A five part conversation to rebuild market confidence
Date: 2009-02-02
Tags: Client communication
For many clients, the top priority for advisors is to rebuild confidence and trust both in them and in markets.
After the tech wreck of the early part of this decade, many Canadians took a skeptical view towards high tech stocks generally and especially towards start ups.
Today, many Canadians are looking skeptically at ALL stocks.
At a certain level, given last year's dramatic decline, the ongoing unraveling of financial institutions and the continued market turmoil, this is understandable.
At the same time, for many Canadians, shying away from investing in equities will make it impossible to achieve their long term goals. In many cases, the primary job for advisors today is to help their clients understand that and to help rebuild confidence that markets will be a good place to be going forward.
Here are five elements of a conversation you may want to have with clients to help achieve that:
1. Start by addressing soft issues
Having a productive conversation about markets often means starting with a client's emotional response to the decline in their portfolio. Until you deal with a client's "soft issues", you can't get them to focus on the hard issues related to their plan and portfolio.
Consider starting by saying something like "Many people lost sleep as a result of the markets last fall. How did you find last fall's market affecting you?". Having asked the question, sit back and really hear the client out - the time you spend on this first stage is essential to get clients feel listened to.
And don't forget to let clients know that you understand how tough they found this - clients also want to feel their advisor empathizes with their situation.
2. Go back to client objectives
The next stage is to revisit the client's objectives and plan to achieve those objectives.
If your client can hit their long term goals with a return of 4% or 5%, then staying away from stocks can be a rational response.

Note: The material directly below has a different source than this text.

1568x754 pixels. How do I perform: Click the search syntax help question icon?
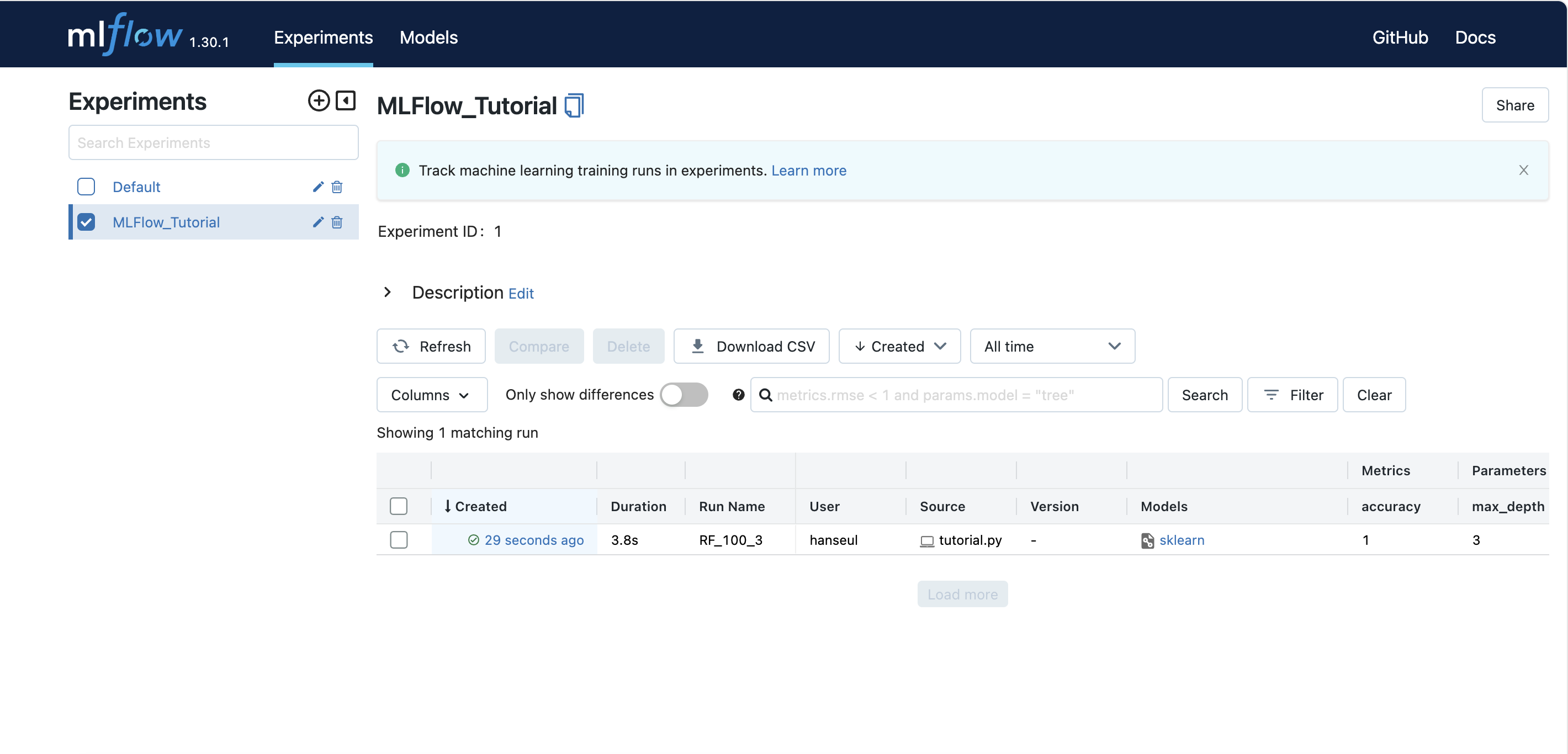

The hard reality is that most clients will need a significantly better return than that to hit their retirement objectives - to retire when and how they want to. It may be worth demonstrating the implications of lower returns - the need to save more, work longer or scale back on the standard of living after retirement (and in some cases all of the above.)
3. Point out the extent to which last year was an aberration
Last year's decline was one of the most extreme on record; you have to go back to the thirties to find an equivalent drop in markets. You might want to start by walking clients through one of the commonly available charts showing the distribution of long term returns; these can be obtained from many fund companies.
Going back to 1925, these charts show that stocks returned an average of 10% and made money 70% of years. These also show just how unusual last year was. (If you scroll down the right hand side of the getkeep.com website, you'll see a section titled Powerpoint that shows some of those charts).
In some instances, be prepared for a skeptical response - some particularly cynical clients take a jaundiced eye to these charts, seeing them as a "sales pitch" on the part of their advisor. Try to avoid charts that have the logo of a money manager or fund company - these can be red flags for some clients.
4. Talk about today's opportunities
The next step is to discuss the opportunities in today's market.
There are two ways to do this. One is to have a macro, top down conversation, discussing market valuations and price earnings multiples. This can work in some cases, but will not be persuasive in others - in some cases clients won't understand this, in others they have heard this in the past. The other difficulty is that having a rational conversation about valuations doesn't address the real issue for many clients - their fear and emotional response to last year's events.
A better approach might be to focus on individual stocks that clients are familiar with. Consider companies like Shoppers Drug Mart, McDonalds, Walmart, Procter & Gamble or Johnson & Johnson. These are all household names for which you can make a compelling mid term case, whether it be as an individual stock or as a top holding in a mutual fund you recommend, even with all of the immediate uncertainty facing us. In today's environment, a bottom up, company specific conversation will often engage and reassure clients in a way that top down, valuation focused conversations won't.
5. Discuss the best way to reenter markets
It's always important to talk about the possibility of markets declining in the short term - but especially so today.
If clients buy into your argument, you need to have a discussion about how impossible it is to predict short term market fluctuations. You can point to one of the charts showing how markets have bounced back after the kinds of declines we saw last year, but also need to acknowledge the possibility of continued tough times in the immediate period ahead.
In light of that, you need to talk about how to enter markets. In some cases clients will be prepared to commit fully now, in others they may want to wait until there are clear signs of a market recovery, being willing to give up a gain of 20% or more to do that. (The other problem with waiting for a run up to reenter the market is that markets never move up in a straight line - and a 20% gain can be immediately followed by a 10% pullback.)
For many clients, the best solution might be a staged approach, investing in stages over a period of twelve or eighteen months.
This conversation won't always be an easy one - and in some cases rebuilding confidence that markets will be a good place to be long term will be a tough task, requiring repeated discussions.
Just because a conversation is difficult, howeve, doesn't mean that it doesn't need to take place. In many cases, this is the most important message that Canadians need to hear from their advisors today - and one way that advisors will prove their worth and deliver real value to clients going forward.